Thursday, February 25, 2010

The 4 Things You Can Hate...

So here I am talking about all these things that people hate, but shouldn’t, and I was thinking how there are some things that are acceptable to hate. So I decided to make a list of a few things that came to my mind that are completely fine to hate on.

1. Shawls - They are hideous and totally not acceptable to wear, even with a formal dress. I would burn someone’s on the spot if I saw it. Ponchos and scarfs are cute though.

2. The Winslows - The family on the TV show Family Matters. No one acts like any of these people, and they are so annoying! I would totally never be any of their friends. Also, Judy Winslow had to get written off the show because she left to pursue a career in porn.

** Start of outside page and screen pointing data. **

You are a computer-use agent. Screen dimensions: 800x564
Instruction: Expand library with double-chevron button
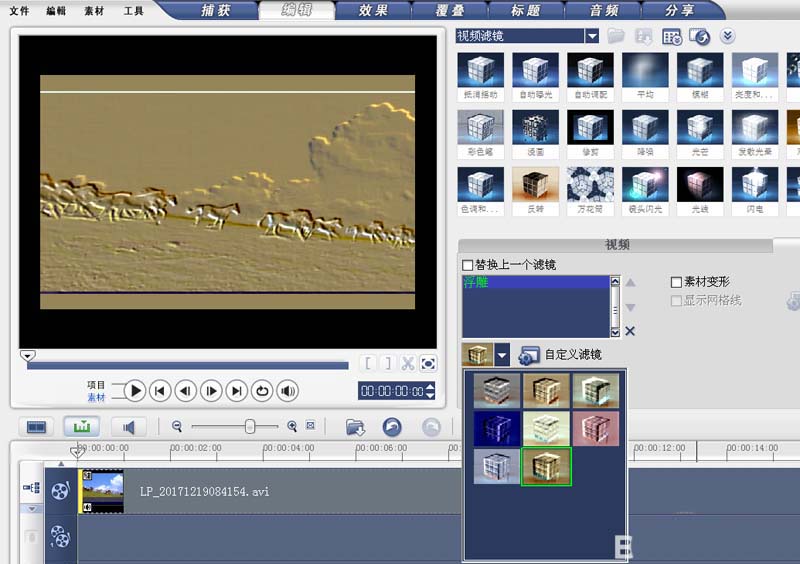point(728,36)
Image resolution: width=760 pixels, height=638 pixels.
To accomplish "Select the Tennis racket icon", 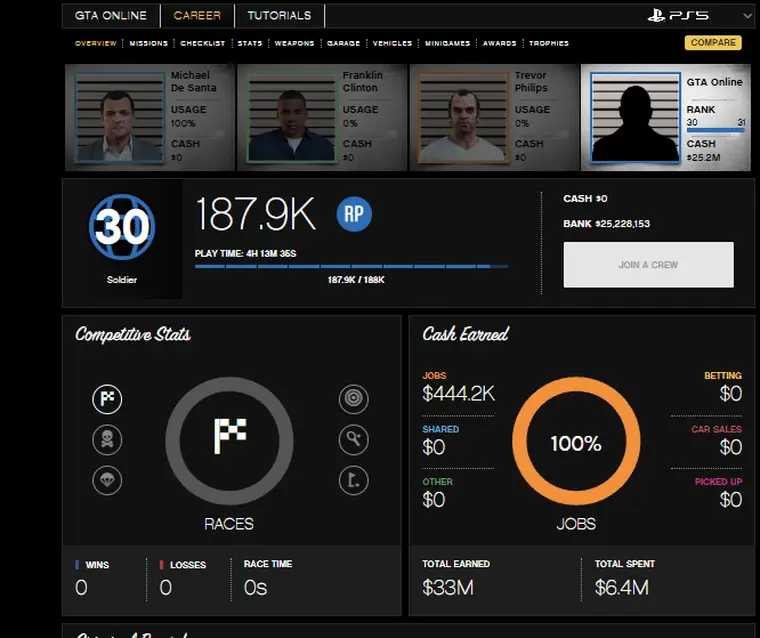I will point(353,439).
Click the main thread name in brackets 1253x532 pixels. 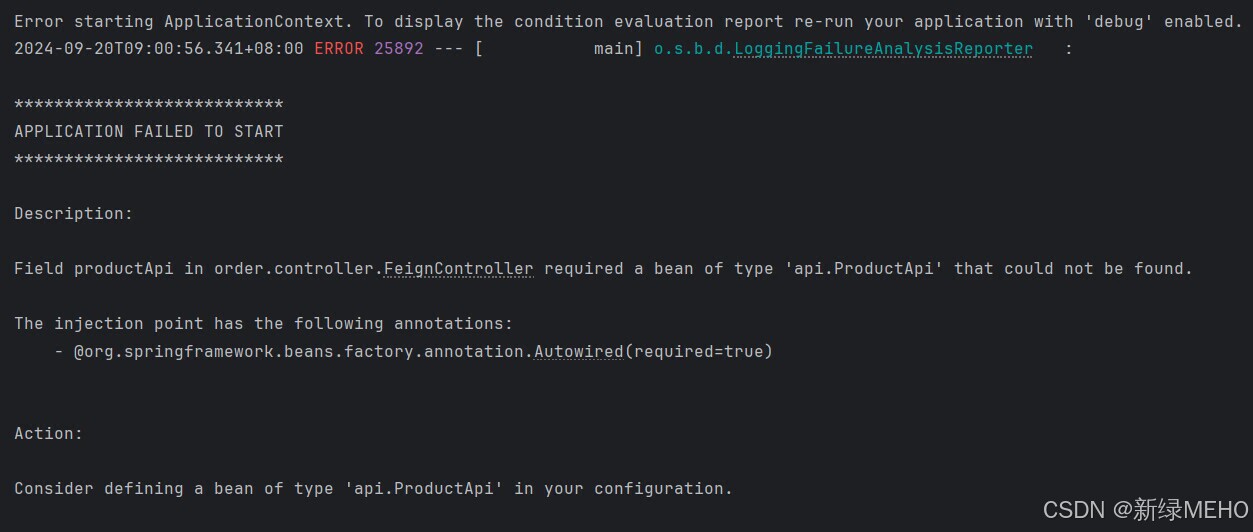613,49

3. Skorts - These are just not acceptable to ever wear, UNLESS you are playing tennis the whole day because then it’s just a cute idea. Skorts are still sold in stores other than sports stores. I think this is crazy.

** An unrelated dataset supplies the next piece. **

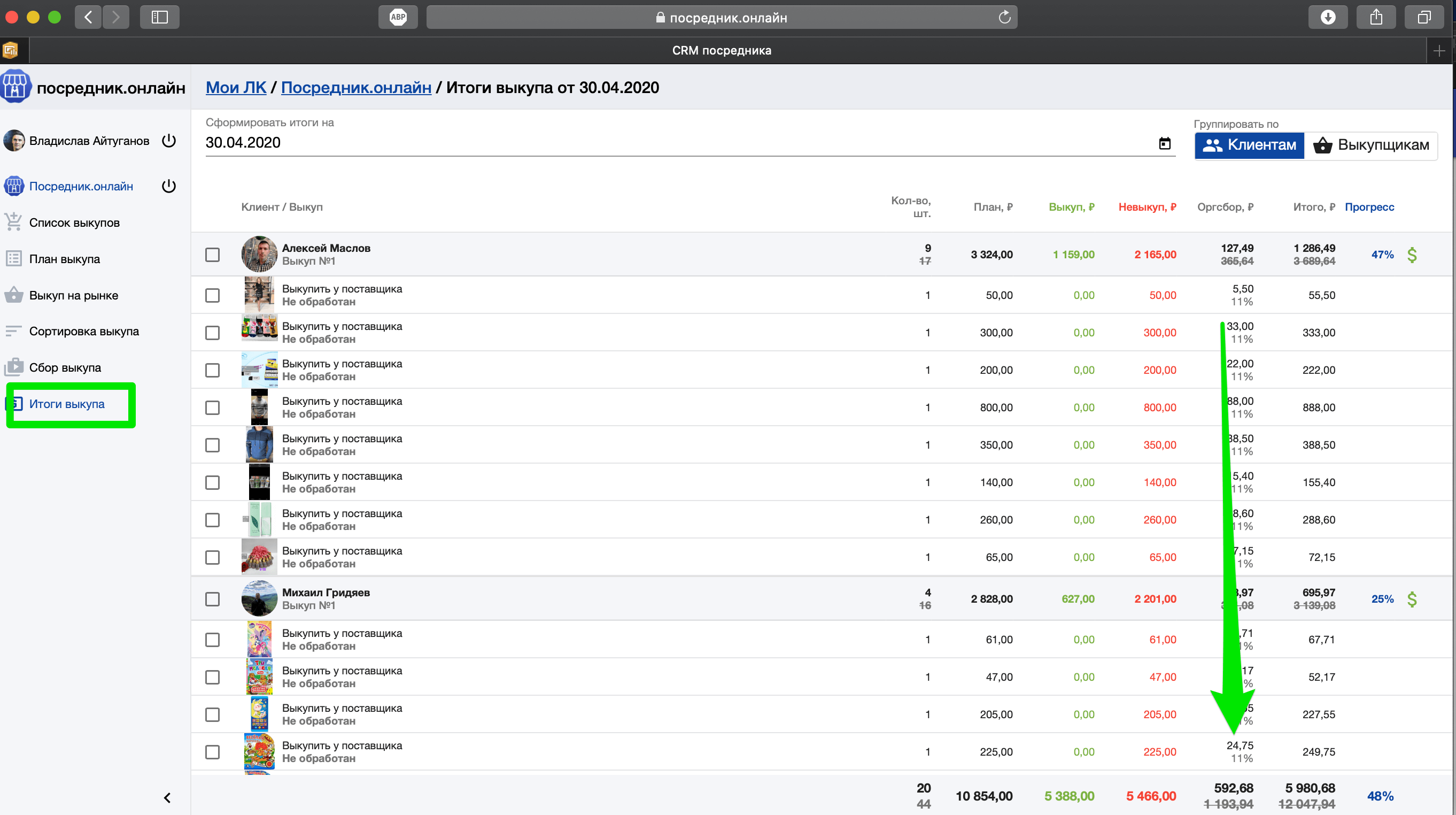Open Список выкупов in the sidebar
The height and width of the screenshot is (815, 1456).
pos(74,223)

4. Sporks - They are not spoons or forks and are not helpful when trying to eat anything! Hate them! Maybe I wouldn't hate sporks so much if they were made of metal. It could be that I just hate plasic utensils all together.

Bumpits: AS SEEN ON TV

Even long before The Jersey Shore premiered, women everywhere have hated on the Bumpits. Now they are not only associated with cheerleading, but also with reality TV trash. But we should not hate on the hairstyles created by the marvelous Bumpit. The box reads, “From flat to fabulous in seconds!” It’s true! Carrie Bradshaw would definitely approve. Flat hair is not hot. Anyone who has thin hair like me can understand why the Bumpit is really my best friend. Maybe not quite my best friend, but damn near close to family. So when you see a woman wearing a Bumpit, stop and comment her hair ‘cause it BuMpS.

Country Music

Country music isn’t always about pickup trucks and booze, although it does have a lot to do with them. The music is very misunderstood. No longer do we have to be content with the yee-haw vocals of Reba McEntire and Randy Travis. Country music is breaking out of its shell and it has been for some time. It’s now about Taylor Swift, Brad Paisley, Carrie Underwood, Kenny Chesney, Lady Antebellum and more great artists. The music is nothing to hate. Country music can be relaxing at times. Also, if you find the right range of songs, a party is instantly started. The music knows what is cool but is so laid back it doesn’t have to try too hard. The melodies become a trendy wardrobe mixed with its own old roots. So for all you haters, you need to keep an open mind and try to like the music. You might be surprised, ‘cause I’m telling you, country just ain’t what it used to be.  

Shiny Leggings

Shiny leggings are hated on because some people think they look cheap. Come on! They are the perfect way to look dressy without actually getting really dressed up, and they are soooo comfortable. It’s appropriate to wear some kind of big shirt and heels with them and you will never feel fat. Can’t we all just give the fat girl a break and keep the style going for a while?! Plus, metallic is not ready to die yet! (Neither is faux fur…but that is a complete other story…) So wear your shiney leggings with pride, and shine on, my friends.

Full House

Many people find that Joey Gladstone’s annoying cartoon impressions and Danny Tanner’s freakish obsession with cleanliness can be a little overwhelming and enough to keep them away from the hit series Full House. I do not like TV very much. This show is a program that I can stand watching. I find myself coming home between classes and eating lunch while I watch it. (Big thanks goes to the ABC Family Channel.) And why should we hate Full House?  Baby Michelle might not warm our hearts with her stupid catch phrase, “You got it, dude!” but there is still Stephanie and Donna Joe Tanner. If we're not laughing at Stephanie’s super cool dance to “Motown Philly,” then we’re laughing at DJ’s choice to wear the same outfit as her teacher on her first day of junior high. These “nerd bombers” are enough to make you wish you were back in 1990. And Uncle Jesse is fiiiine. Women don’t even get jealous when Aunt Becky comes into the picture because she’s got swag through the roof and we all envy her job and man. If that doesn’t convince you not to hate this incredibly lame show, there is always Comet. When DJ has her eating disorder, she feeds Comet her sandwich. Hell, they even give the little slugger a puppy birthday party. Full House is full of fun and important family messages, so don’t hate, appreciate.